In this copy, ‘Regola’ features XXXVI numbered plates: XXXII drawn from the originals of the first edition of c.1562 (see Type A, Fowler 351a), and four comprising three portals and the Farnese mantelpiece. The original plate XXXVII (the Farnese portal) appears in ‘Opere’ as plate 41, as in other cases (Fowler 356). ‘Opere’ features 18 plates, numbered 37 to 52 here (plus 2 unnumbered folding). Plates 50-51, the latter dated 1619, illustrate Michelangelo’s Ionic capital for the Capitol, engraved by Villamena.

James Nasmith (1740-1808) was an English clergyman, antiquary and Cambridge scholar. A Fellow of the Society of Antiquaries, he devoted his spare time to cataloguing Archbishop Matthew Parker’s mss housed in Christ Church college. The resulting ‘Catalogus librorum manuscriptorum’ was published in 1777. He also published pamphlets on Poor Laws (1799).

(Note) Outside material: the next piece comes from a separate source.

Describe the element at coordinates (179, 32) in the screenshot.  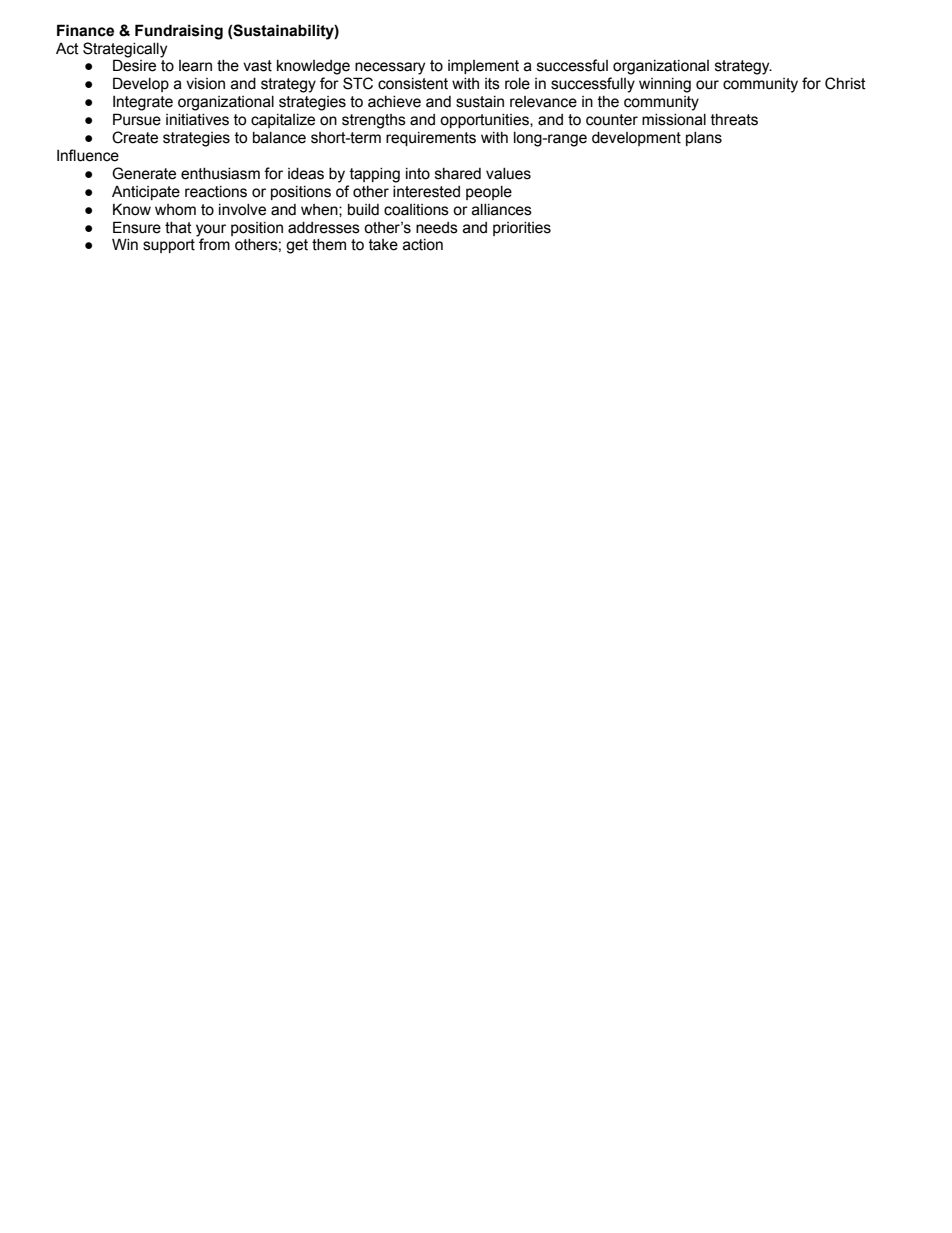
I see `Fundraising` at that location.
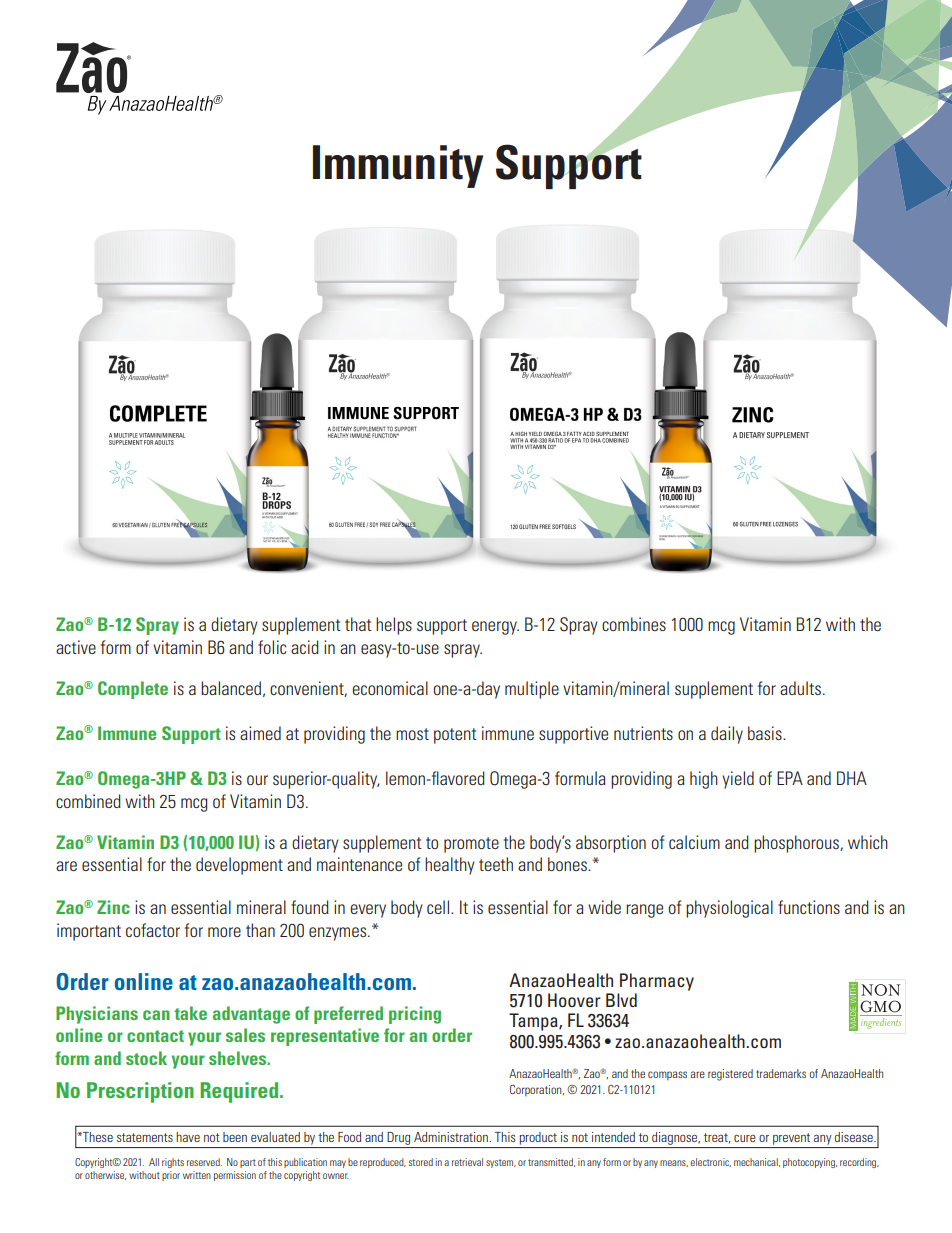 Image resolution: width=952 pixels, height=1233 pixels. I want to click on Complete, so click(133, 690).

KU, St Mary, JHU and Cornell with 55 plates as here. BAL 3447 and 3481; Berlin Catalog 2581 and 2655; BL STC It. C17 (together), p. 77; Fowler 356 (together). C. Thoenes, ‘La Regola dei cinque ordini del Vignola’, in Les traités d’architecture, ed. J. Guillaume (Paris, 1988), 269-79; M. Walcher Casotti, ‘Giacomo Barozzi da Vignola’, in Trattati di architettura, ed. P. Cataneo (Milano, 1985), 499-578.